Dentre os cinco momentos citados, o primeiro e o terceiro são os que lidam com propostas de intervenção “abertas”, em que não há uma predeterminação completa da condução do participante, e sim uma potência de participação. No primeiro momento, tal abertura encontra-se no ato dos participantes escolherem se desejam participar ou não. O primeiro momento trata de começar a intervenção através do convite de participação. Os participantes são necessários para a realização da intervenção e participam como recurso dos arquitetos. Para tanto, conquistam a confiança dos participantes dando-lhes opções determinadas por um conjunto de ideias externas. Há uma inevitabilidade da intervenção em apresentar um olhar externo e, por conseguinte, em trazer parâmetros externos para o objeto no qual interfere, pois as ditas “comunidades” possuem sua definição normalmente originada de sujeitos externos e pertencentes à classe intelectualmente hegemônica. Como atesta Arendt (2007): Começar (archein) e agir (prattein) podem, assim, transformar-se em duas atividades inteiramente diferentes, e o iniciador passa a ser um governante (um archon, da dupla acepção da palavra) que não precisa em absoluto agir (prattein), mas governa (archein) aqueles que são capazes de executar (ARENDT, 2007).
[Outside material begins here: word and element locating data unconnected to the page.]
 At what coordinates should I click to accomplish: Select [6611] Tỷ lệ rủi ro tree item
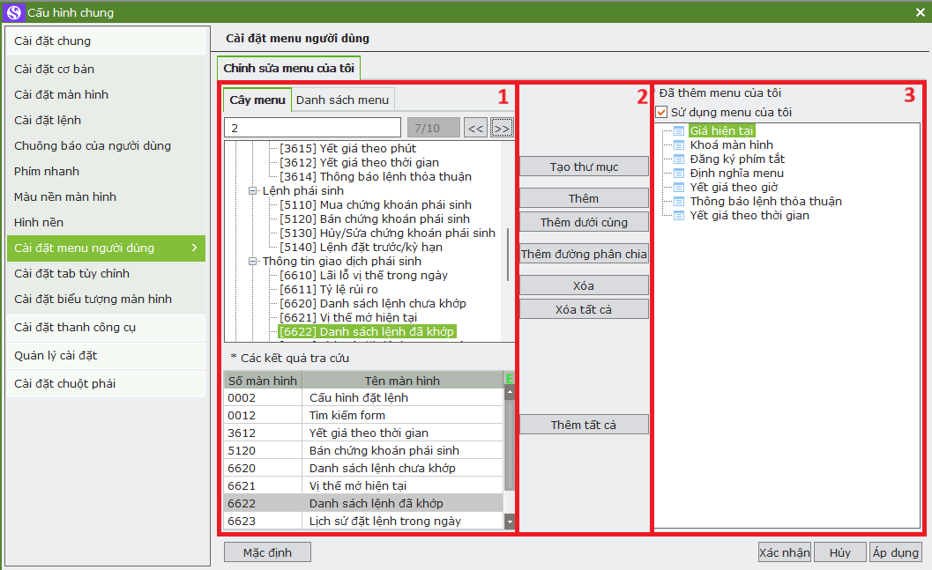point(328,290)
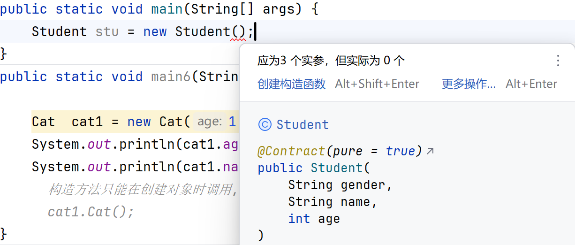This screenshot has height=245, width=575.
Task: Click the String gender parameter in the popup
Action: [x=340, y=185]
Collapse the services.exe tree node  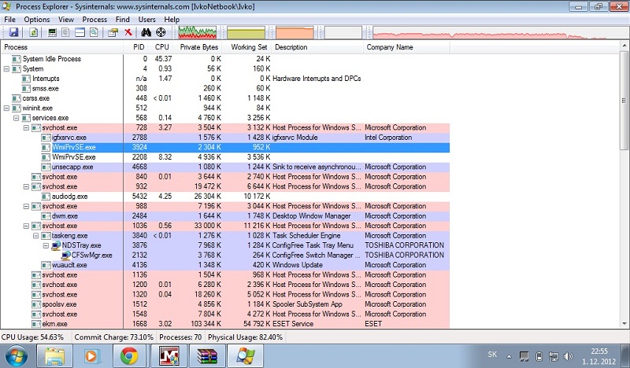pyautogui.click(x=17, y=118)
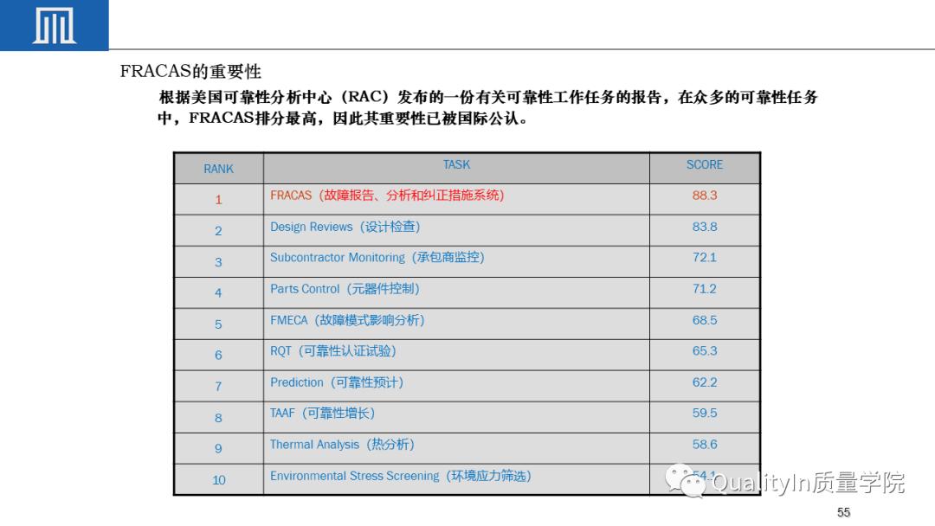The height and width of the screenshot is (526, 935).
Task: Click the RANK column header
Action: 218,169

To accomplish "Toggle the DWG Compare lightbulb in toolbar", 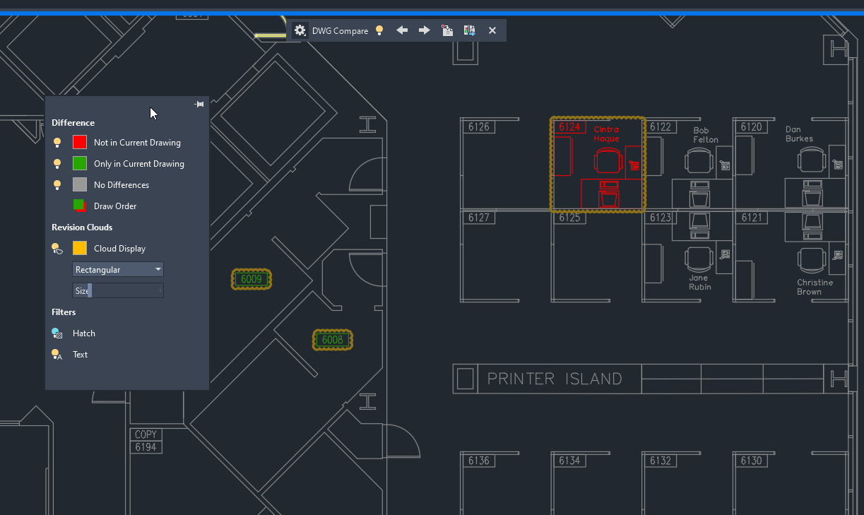I will (x=379, y=30).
Quando o proponente adota a prática participativa, a relação de dominação não seria dissolvida por completo já que se trata de uma ideia que parte do arquiteto. A própria etimologia da palavra arquiteto se relaciona com o archein, que significa ao mesmo tempo começar e governar (ARENDT, 2007). Mesmo que a proposta seja em certo grau aberta à participação, quem começa é quem governa. Segundo Platão, governar é um instrumento para ordenar e julgar os negócios humanos sob todos os aspectos. 70
Entrevistadora: Como se deu a escolha dos locais de intervenção? Rodríguez: Foi uma articulação muito na amizade, eu chamei para todos os meus contatos, para pessoas que puderem ajudar, porque eu tinha uma semana de tempo para fazer uma produção de cinco intervenções em cinco espaços da cidade. E alias, a SPTV queria fazer as intervenções em lugares espalhados pela Grande São Paulo, imagina, eu não tinha contato nenhum fora do contato do Jardim Miriam, então esses anjos que me contataram com as associações locais. A articulação principal era com a ONG, que tinha uma rede de contatos (RODRÍGUEZ, 2014).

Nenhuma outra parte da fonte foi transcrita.